Data in this exercise -

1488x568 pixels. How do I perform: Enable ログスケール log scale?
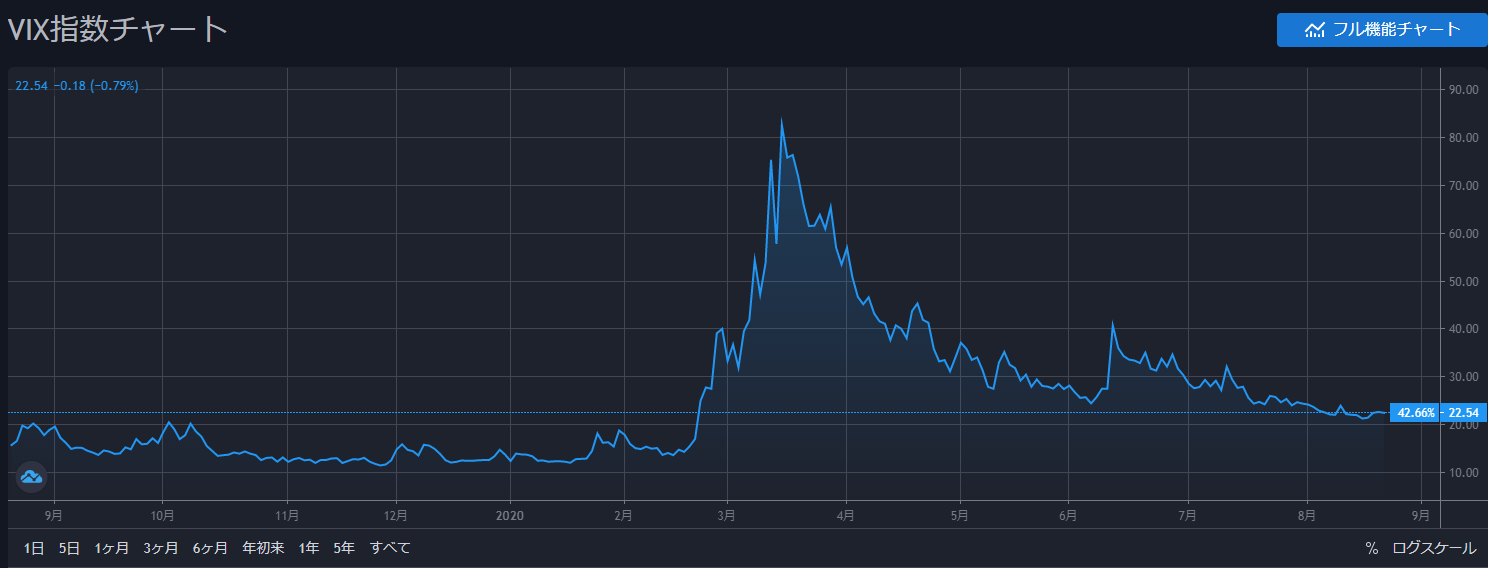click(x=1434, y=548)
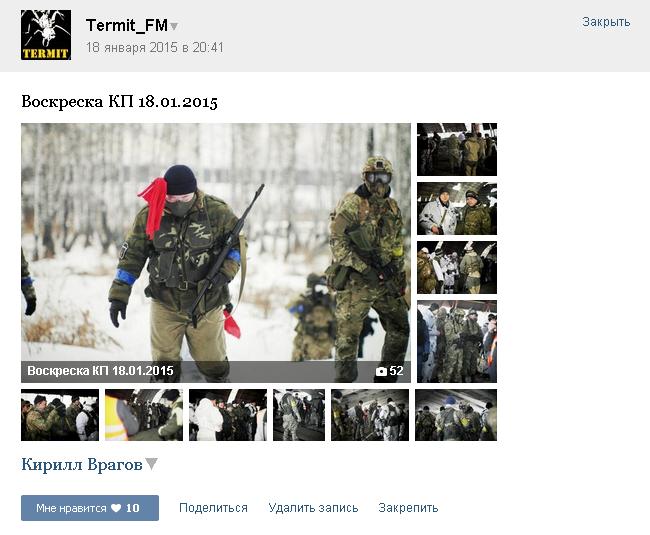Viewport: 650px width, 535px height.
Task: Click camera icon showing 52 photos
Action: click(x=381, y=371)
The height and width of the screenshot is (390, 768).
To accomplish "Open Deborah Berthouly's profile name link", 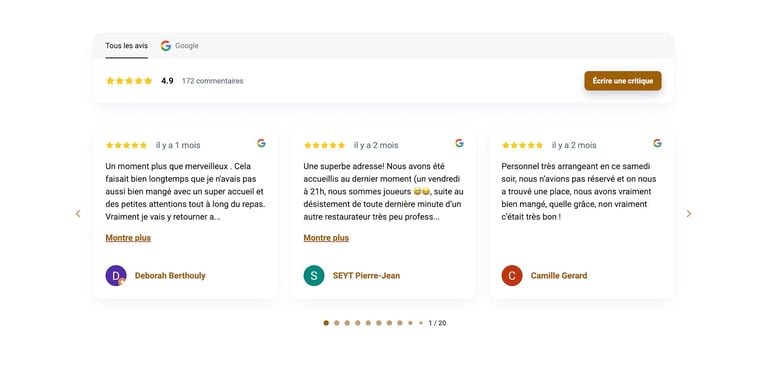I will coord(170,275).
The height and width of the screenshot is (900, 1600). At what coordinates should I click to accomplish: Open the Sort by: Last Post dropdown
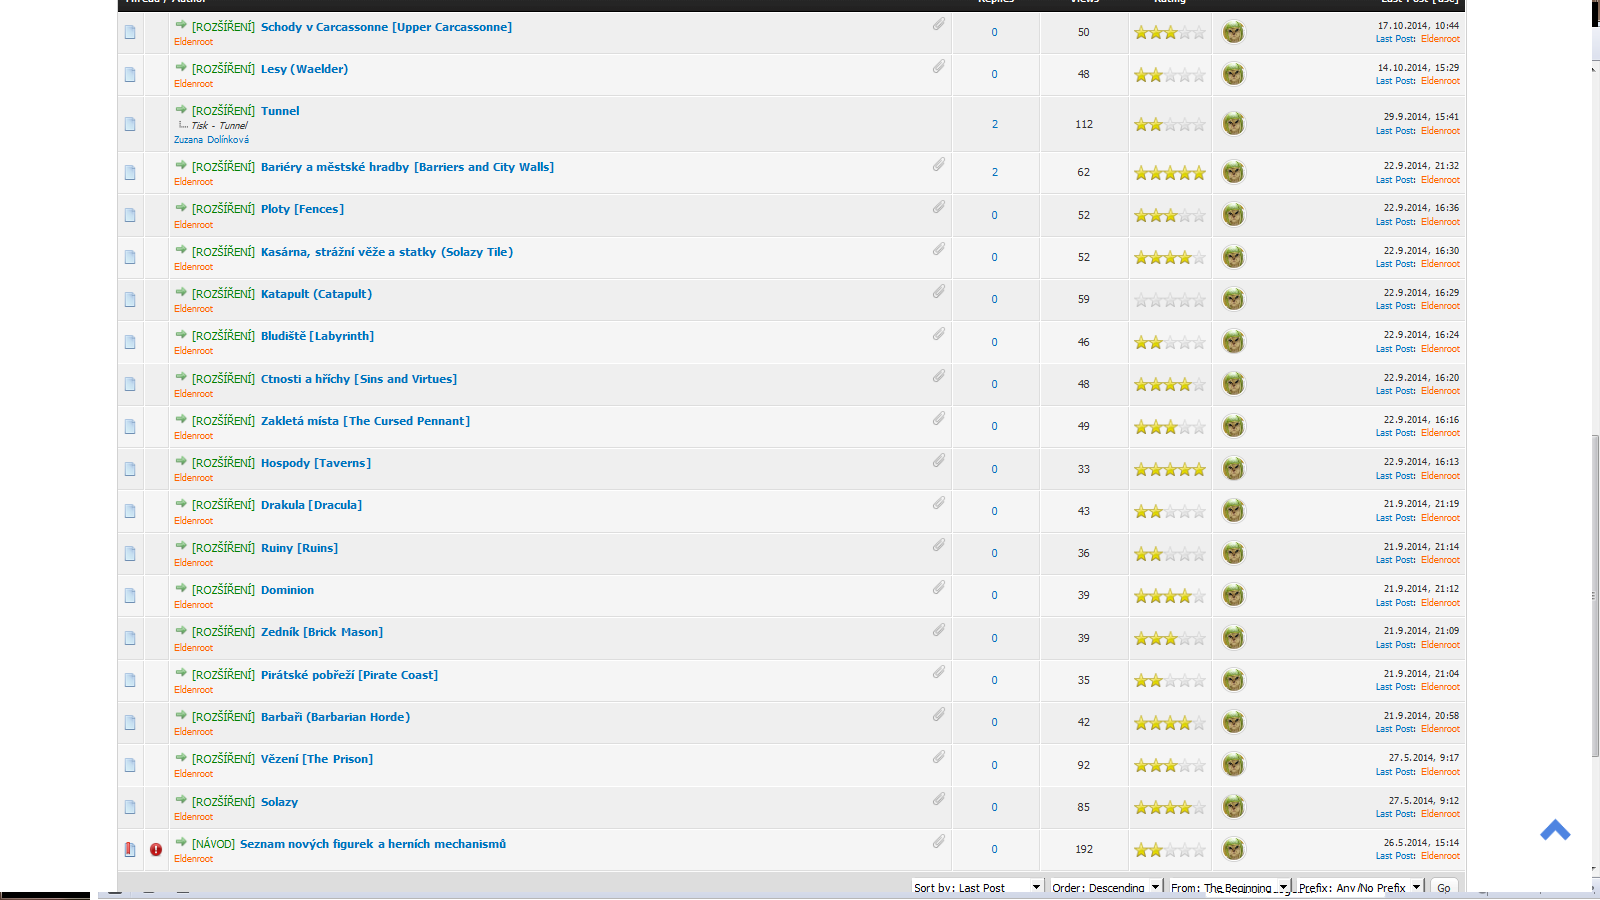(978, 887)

--

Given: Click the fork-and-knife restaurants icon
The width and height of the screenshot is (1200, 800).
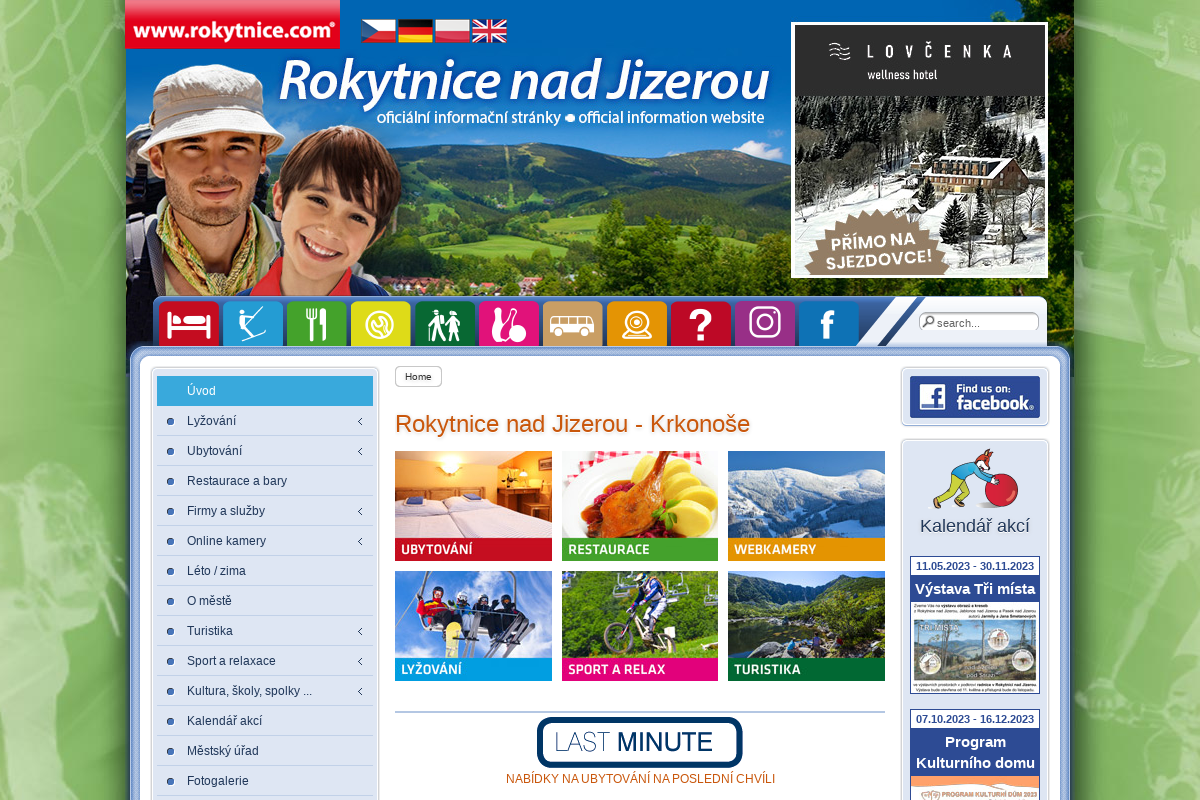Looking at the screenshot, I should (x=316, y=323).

Requirement -
The lines above from the line with "1488x568 pixels. How" through the line with "The height and width of the screenshot is (390, 768)." are to be given again word for word, with no pictures among them.

Output of the task -
1488x568 pixels. How do I perform: Enable ログスケール log scale?
click(x=1434, y=548)
Viewport: 650px width, 535px height.
Task: Click camera icon showing 52 photos
Action: click(x=381, y=371)
The height and width of the screenshot is (390, 768).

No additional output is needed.